The current wait time to get your hands on one is growing, with it currently pushing past 3 months. The frameset option is running $2,500, while the complete build is going for $4,300.

Lowbicycles.com

25 COMMENTS

    • a Lemond style seat tube angle with a nicely raked fork with low stack = a well handling bike that is also comfortable. With that st angle, a 54 is more like a 56 in terms of reach, but a stack height that rids the needs for a negative stem (which can make the steering a bit twitching due to shortening the stems reach). good geometry. Canyon and the H1 Trek are the only other companies coming close to that nice of geometry.

  1. I really like the stack and reach on the 58cm but fear its a typo. Higher stack than the 56, but shorter reach (essentially identical though).
    I actually think this makes sense at least for my body. I am very leggy, and a higher stack works better for me.

  2. Huh. Stock aluminum for a lot more money than plenty of stock carbon frames. The frame alone weighs about the same as my carbon disc cross frame and fork for about 5 times the price. Seems legit.

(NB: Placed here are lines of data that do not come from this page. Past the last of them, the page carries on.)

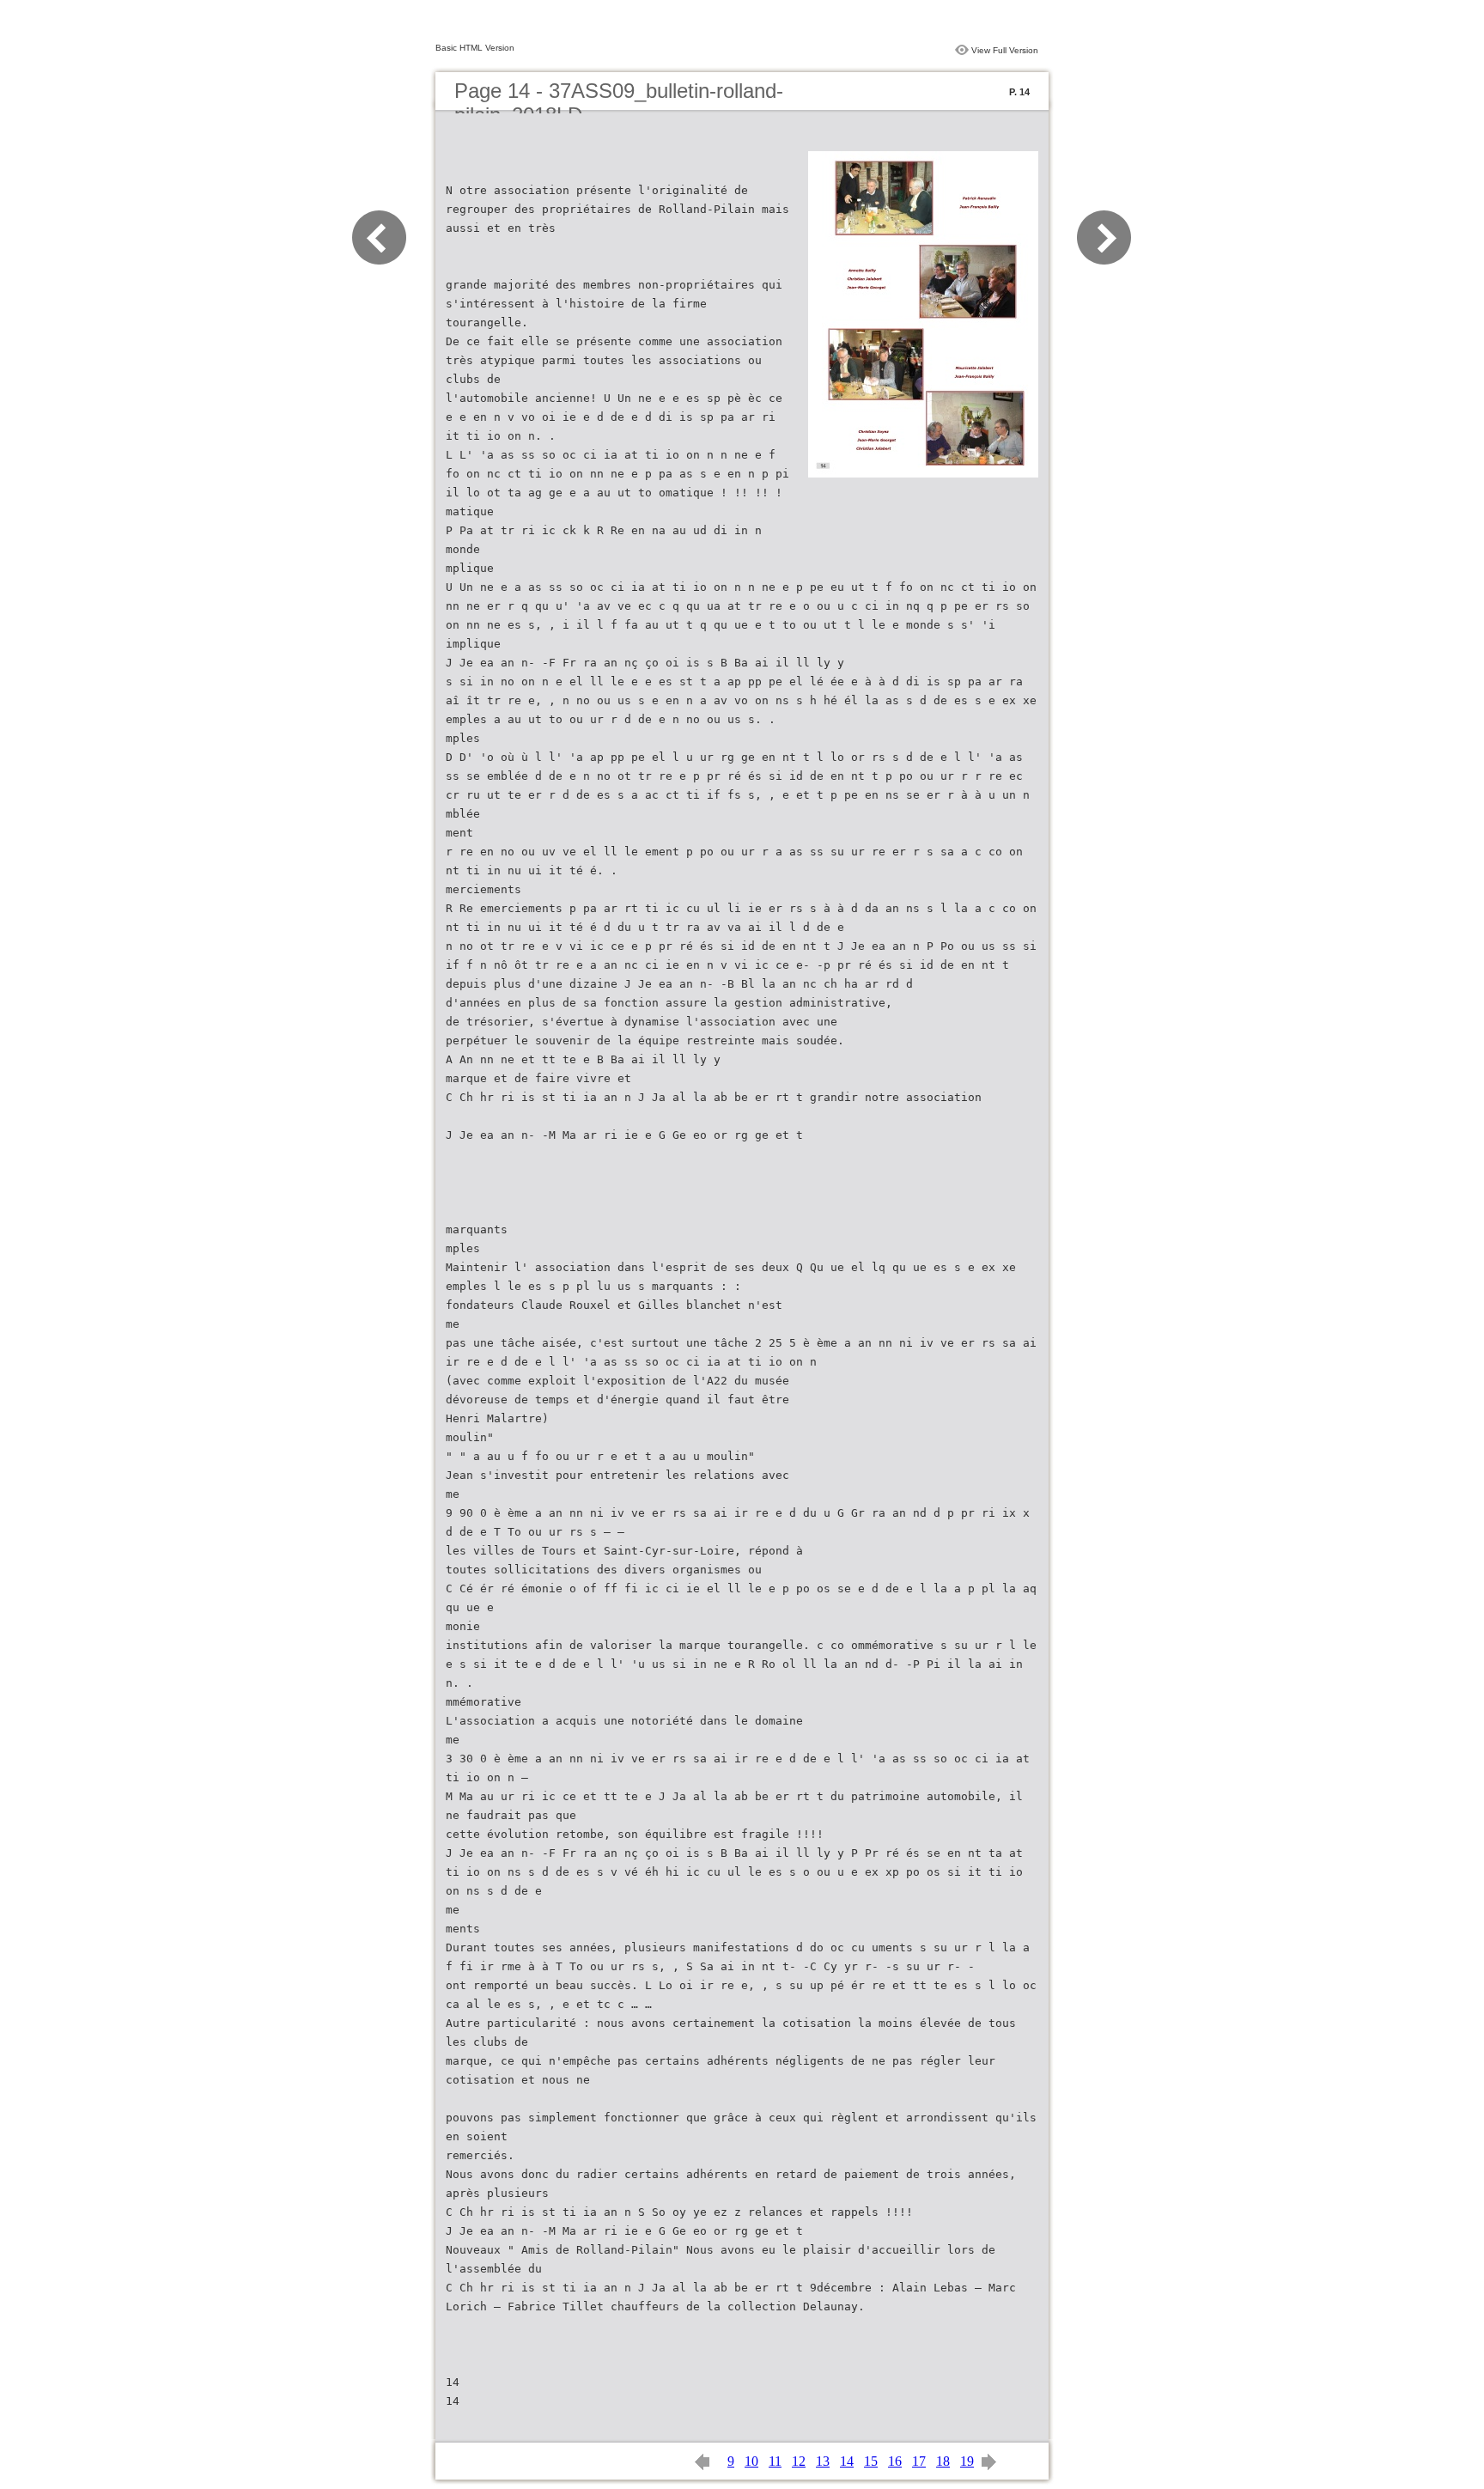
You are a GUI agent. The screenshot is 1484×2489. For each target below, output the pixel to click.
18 (943, 2461)
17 (919, 2461)
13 (823, 2461)
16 (895, 2461)
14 (847, 2461)
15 (871, 2461)
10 (751, 2461)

    • The price does seem very high, right… one can get an Trek Emonda ALR for ~$900 or a Spesh Allez Sprint for $1100. I am not sure what a CAAD12 frameset runs, but a CAAD12 105 msrp is $1680.

      But then it is made in the USA. So it is similar to something like a Turner, which used to be a premium, but now foreign made similarly equipped bikes seems to be just as expensive (and now Turner is going the same route as they lost a builder and no domestic carbon manufacturers that can scale)

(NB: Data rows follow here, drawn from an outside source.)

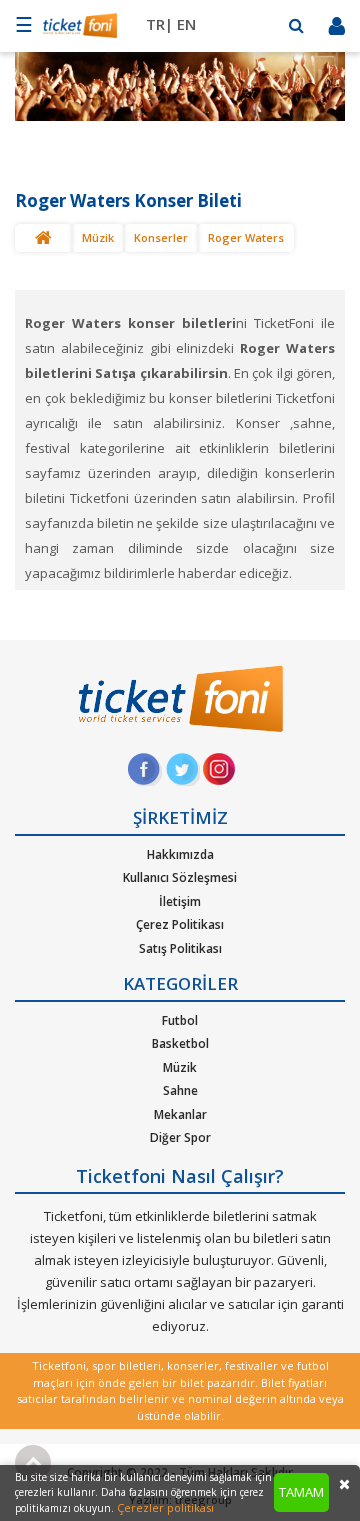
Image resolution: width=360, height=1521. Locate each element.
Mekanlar (180, 1114)
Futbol (180, 1020)
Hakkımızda (180, 854)
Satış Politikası (180, 948)
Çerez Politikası (180, 924)
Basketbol (180, 1043)
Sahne (180, 1090)
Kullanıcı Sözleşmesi (180, 877)
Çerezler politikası (165, 1507)
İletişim (180, 901)
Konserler (161, 237)
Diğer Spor (180, 1137)
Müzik (98, 237)
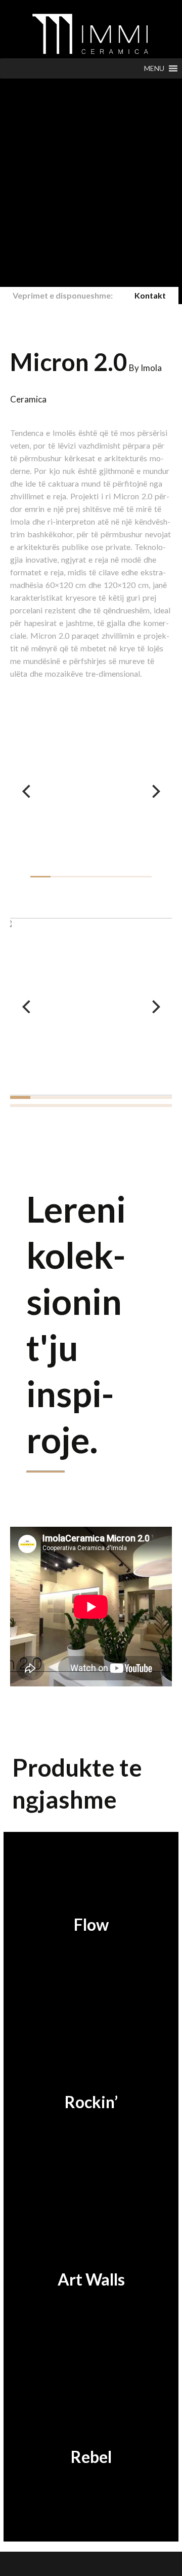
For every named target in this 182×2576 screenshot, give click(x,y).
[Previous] (27, 791)
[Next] (155, 791)
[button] (154, 68)
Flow (91, 1924)
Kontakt (150, 295)
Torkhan (79, 2563)
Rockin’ (91, 2102)
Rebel (91, 2457)
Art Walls (91, 2279)
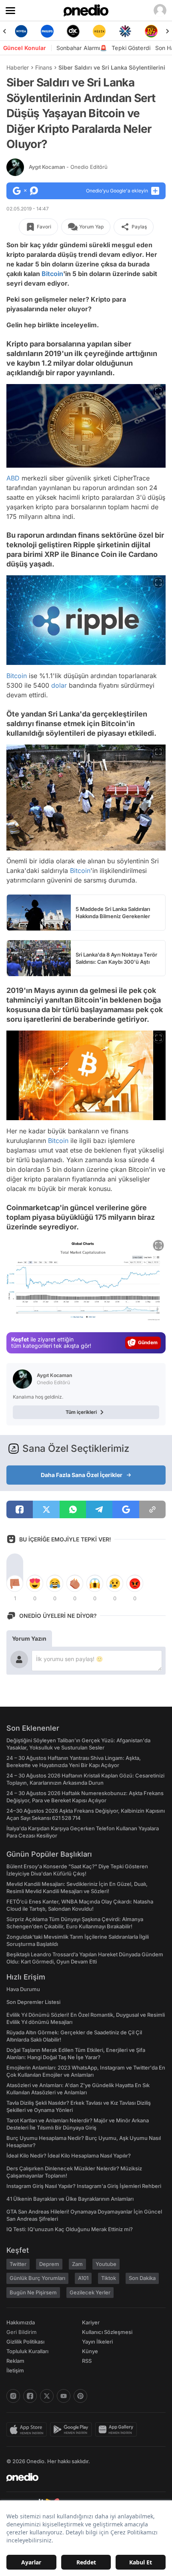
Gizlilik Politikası (25, 2341)
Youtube (106, 2264)
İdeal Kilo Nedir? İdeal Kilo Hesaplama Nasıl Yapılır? (68, 2155)
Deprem (49, 2264)
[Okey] (47, 31)
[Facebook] (30, 2396)
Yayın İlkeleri (97, 2341)
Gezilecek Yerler (90, 2292)
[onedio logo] (81, 2477)
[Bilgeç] (151, 31)
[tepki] (14, 1583)
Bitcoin (52, 274)
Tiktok (108, 2278)
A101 (83, 2278)
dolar (59, 685)
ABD (13, 478)
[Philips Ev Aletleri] (21, 31)
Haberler (17, 67)
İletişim (15, 2370)
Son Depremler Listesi (33, 2002)
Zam (77, 2264)
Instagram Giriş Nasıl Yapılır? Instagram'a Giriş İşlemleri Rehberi (83, 2186)
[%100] (73, 31)
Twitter (18, 2264)
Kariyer (91, 2322)
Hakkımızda (20, 2322)
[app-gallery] (117, 2429)
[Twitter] (47, 2396)
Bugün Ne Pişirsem (33, 2292)
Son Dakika (142, 2278)
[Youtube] (63, 2396)
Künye (90, 2351)
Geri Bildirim (21, 2332)
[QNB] (99, 31)
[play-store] (72, 2429)
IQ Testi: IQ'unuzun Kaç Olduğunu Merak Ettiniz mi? (69, 2229)
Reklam (15, 2361)
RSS (87, 2361)
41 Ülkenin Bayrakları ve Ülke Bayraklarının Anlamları (70, 2199)
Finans (43, 67)
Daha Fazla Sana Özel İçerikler (81, 1474)
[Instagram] (13, 2396)
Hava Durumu (23, 1989)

      So, taking into account is origin and cost of labor, it doesn’t seem that bad.

      • Yeah, they are made in China. I wish I could say I felt I was getting better quality when I purchased something made in the USA but I certainly haven’t seen any evidence of that lately and I buy a lot of manufactured steel for work.

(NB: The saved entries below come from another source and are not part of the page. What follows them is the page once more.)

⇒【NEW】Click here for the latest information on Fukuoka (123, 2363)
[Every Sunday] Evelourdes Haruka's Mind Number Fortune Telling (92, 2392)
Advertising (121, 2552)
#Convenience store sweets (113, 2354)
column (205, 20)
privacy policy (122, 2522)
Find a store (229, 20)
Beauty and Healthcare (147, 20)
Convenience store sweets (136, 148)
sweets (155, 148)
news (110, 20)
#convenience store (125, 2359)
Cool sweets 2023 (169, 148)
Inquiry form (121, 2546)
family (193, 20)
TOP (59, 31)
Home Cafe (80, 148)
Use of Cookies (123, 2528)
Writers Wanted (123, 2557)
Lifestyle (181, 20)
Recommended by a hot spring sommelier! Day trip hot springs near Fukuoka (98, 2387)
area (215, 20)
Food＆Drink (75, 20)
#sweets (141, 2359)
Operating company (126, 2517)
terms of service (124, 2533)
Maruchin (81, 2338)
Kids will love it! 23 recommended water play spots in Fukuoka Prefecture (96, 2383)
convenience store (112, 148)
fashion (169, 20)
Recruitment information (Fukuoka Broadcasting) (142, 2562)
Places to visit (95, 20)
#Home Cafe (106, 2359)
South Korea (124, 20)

  3. It’s like cannondale geo I love that part. It looks super hot too. But probably a all black Caad 10 is about the same thing.

  4. I’m not knocking it, but $2500 for a aluminum frame seems pretty high to me! I wondering if the waiting list is simply a production bottlenecks rather then tons of people buying this frame…

  5. 1400g for the frameset (size 54). Cannondale is doing way better with their caad12 (around 1150g) for cheaper. I mean the frameset look really nice but 2500$ isn’t cheap for an aluminium bike.

  6. Cannondale didn’t cut the price of the CAAD frames in less than half when going overseas. There shouldn’t be this much of a premium for a bike that surely doesn’t have the engineering of a CAAD 12 or even a CAAD 10.
    If this were custom, maybe but its not

    • Your comment doesn’t really tell us anything.
      Did Cannondale profits on frames pre and post overseas manufacture change at all?

      I know many goods that went to overseas manufacturing and maintained their MSRP price. Does that mean cost of manufacturer was the same? Does it mean quality was up/down? Lots of variables.

      As for engineering, I can’t comment on that. But engineering in and of itself doesn’t always make a great bike. There are many small builders and even smaller brands who make incredible riding bikes with no where near the R&D of the big brands, who can come out with ho-hum (but probably competent) bikes.

  7. Good luck with that. If I’m paying that much for an aluminum frame, it better be completely custom. There are a ton of aluminum custom builders like Rocklobster, Primus Mootry, etc. that are less expensive and do high quality frames.

  8. I own a Low road frame. It is completely custom. It rides better than any other frame (Ritchey Logic possible exception) that i have owned which includes a BMC, 3 Cervelos, a caad10 and a hand made 8, TCR, surly pacer and a few others. It strikes me a odd that those who would seriously consider a bespoke frame would also be concerned about value. A caad12 complete is impossible to beat for the money. period. If you need to save money then a custom frame should not be a consideration. If, on the other hand, you are in the market for a bespoke product which is locally made then how you perceive value and “need” will be different in which case value only exist when and where you assign it.